One of the exercises I like to do around Easter was first introduced to me through Richard Foster's Celebration of Discipline. Christian holidays like Christmas, Good Friday, and Easter can often get stale over time because the focus does not change and many years neither does the passage. Such repetition can prevent us from appreciating the raw emotions and events that took place thousands of years ago. To avoid callousness I encourage anyone to practice character meditation in hopes of breathing new life into the story. Read the passage once to hear it in full. Read a second time and pick a person for you to represent. Read a third time and take part as that person while you read. The goal is for the reader to immerse him or herself into the story using all five senses and to recognize the emotions present.
I first participated in character meditation when reading the final Passover meal (or Seder Supper) account in Matthew 26. Jesus was in the upper room with His disciples who thought they were celebrating Passover like any other year. However, during this meal Jesus washed His disciples’ feet, humbly demonstrating His servant’s heart. He asked them to do the same. The disciples were confused and reluctant at first, but allowed Jesus to serve and listened politely to His recommendation. He then broke bread and passed out wine telling them it symbolized His body and blood. Increasing the moment's intensity, Jesus announces one of them would betray Him to the officials, which would lead to His death. Postures shift, appetites change, and everyone listens a bit more intently.

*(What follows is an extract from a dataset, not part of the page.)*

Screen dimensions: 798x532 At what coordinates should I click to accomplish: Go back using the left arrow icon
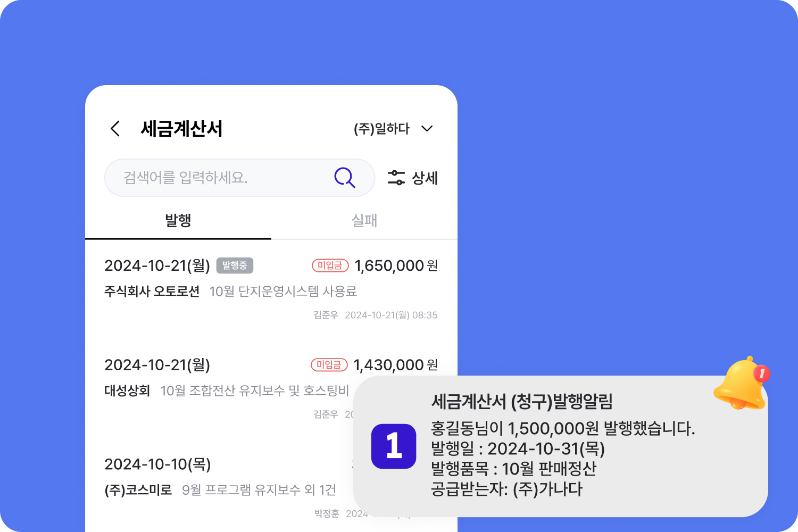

Jesus is focused, deliberate, and eager. (Luke 22) The disciples are confused, proud, and overwhelmed. Judas is exposed. Peter is naively brave. (John 13)

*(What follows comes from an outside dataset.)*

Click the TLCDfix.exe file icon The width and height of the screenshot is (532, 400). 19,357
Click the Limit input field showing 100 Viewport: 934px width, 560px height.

Later that night Judas betrays Jesus arriving with roughly 600 armed soldiers, the chief priest, and servants. The signal? A kiss. Brave Peter whips out a sword and cuts Malchus’ ear off, one of the servants. Jesus immediately heals it and reprimands Peter for his poor decision. Even after the kiss of betrayal Jesus calls Judas friend, which fosters remorse, shame, and despair in poor Judas' spirit. We learn within 24 hours the disciple hangs himself. Jesus promotes peace in these moments as He extends forgiveness to Judas, submits to political authority, and heals a man coming for His arrest.
At His death Jesus wrestles deep pain, not from nails, but from rejection from those He loves. Even the earth mourns in darkness for a few dreadful hours. And yet, could there have been a sliver of joy knowing through His obedience the separation between God and His creation, mankind, was reversed? After all, a Roman official who witnesses the crucifixion believes and is forever changed (Luke 23).
Easter morning arrives and Jesus appears to the disciples delivering excitement, fear, doubt, and bliss. They eat with Him, touch His scars, catch up on the last 24 hours and receive the charge to spread the message of reconciliation back to God. (Matthew 28, John 3:16) All of creation, once guilty and flawed, has an opportunity to live beautiful and whole because of Christ.
Christians should prepare for Easter weekend. Emotions run the full gamut when one reflects on all that took place in 72 hours. Remember the dark moments that lead to eternal Light. Be ambassadors of Christ spreading the word of reconciliation to God through Jesus (2 Corinthians 5). Finally, rejoice for future hope, present forgiveness, and permanent community with our Maker.